ValueError: Extra data: line 2 column 1 - line 1149764 column 1 (char 36204 - 7118897109)

evidens / json2csv

Converts JSON files to CSV (pulling data from nested structures). Useful for Mongo data

MIT License

262 stars 98 forks source link

ValueError: Extra data: line 2 column 1 - line 1149764 column 1 (char 36204 - 7118897109) #13

Closed vamshing closed 6 years ago

vamshing commented 9 years ago

When I try to outline the json file,

I get the above error.

Please help

evidens commented 9 years ago

Please provide the full error trace, the portion you provided is very specific to your data (which looks to be a rather large data set).

It looks like you are trying to parse a JSON file with multiple separate JSON root objects (which isn't part of the default spec) you might try the --each-line command since it's not standard JSON.

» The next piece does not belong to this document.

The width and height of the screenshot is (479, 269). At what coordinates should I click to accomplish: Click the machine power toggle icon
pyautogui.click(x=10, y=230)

vamshing commented 9 years ago

Traceback (most recent call last): File "json2csv.py", line 148, in loader.load(args.json_file) File "json2csv.py", line 53, in load self.process_each(json.load(json_file)) File "/System/Library/Frameworks/Python.framework/Versions/2.7/lib/python2.7/json/init.py", line 290, in load kw) File "/System/Library/Frameworks/Python.framework/Versions/2.7/lib/python2.7/json/init**.py", line 338, in loads return _default_decoder.decode(s) File "/System/Library/Frameworks/Python.framework/Versions/2.7/lib/python2.7/json/decoder.py", line 368, in decode raise ValueError(errmsg("Extra data", s, end, len(s))) ValueError: Extra data: line 2 column 1 - line 1149764 column 1 (char 36204 - 7118897109)

I tried the --each-line command for the outline file generation.....it worked fine... but when I tried to convert the json to csv using the outline file........the above error was thrown out/...

Thank for helping in advance..

evidens commented 9 years ago

Did you run json2csv with --each-line as well? Mongo data is pretty much the only file format that put multiple JSON root elements into a single file so it's a special case, not assumed.

vamshing commented 9 years ago

did that....--each-line

Waynes-MacBook-Pro:json2csv vamshiguduguntla$ python json2csv.py /Users/vamshiguduguntla/Documents/04_08_CleanAppData/PlayStore_2015_05.json /Users/vamshiguduguntla/Documents/04_08_CleanAppData/PlayStore_2015_05.outline.json -o /Users/vamshiguduguntla/Documents/04_08_CleanAppData/PlayStore_2015_05.outline.csv --each-line Killed: 9

process took long but it says killed...

evidens commented 9 years ago

Oh, that's a good observation. I created this with the most naive implementation which means it loads all the data into memory before writing it to a file.

I suspect it would suit your purpose if the writing was buffered and periodically written to file so it doesn't require as much memory. I've created a feature branch 13-direct-transcription that has an experiment that will write out to the CSV file instead of to a memory collection. This should avoid getting the process killed due to memory consumption.

Let me know how it works out and I can add more tests and such around it

vamshing commented 9 years ago

This commit branch worked!

Thank you very much...

Now that I have to deal with a 12.2 GB csv file...

Thanks a lot

sakthivel021 commented 6 years ago

How to execute this ?

$ python /home/user1/work/json2csv.py /home/user1/work/data.json usage: json2csv.py [-h] [-e] [-o OUTPUT_CSV] [--strings] json_file key_map json2csv.py: error: too few arguments

evidens commented 6 years ago

Please read the instructions in the README. You need a key-map file to instruct json2csv what data to extract.

Closing this thread because it's resolved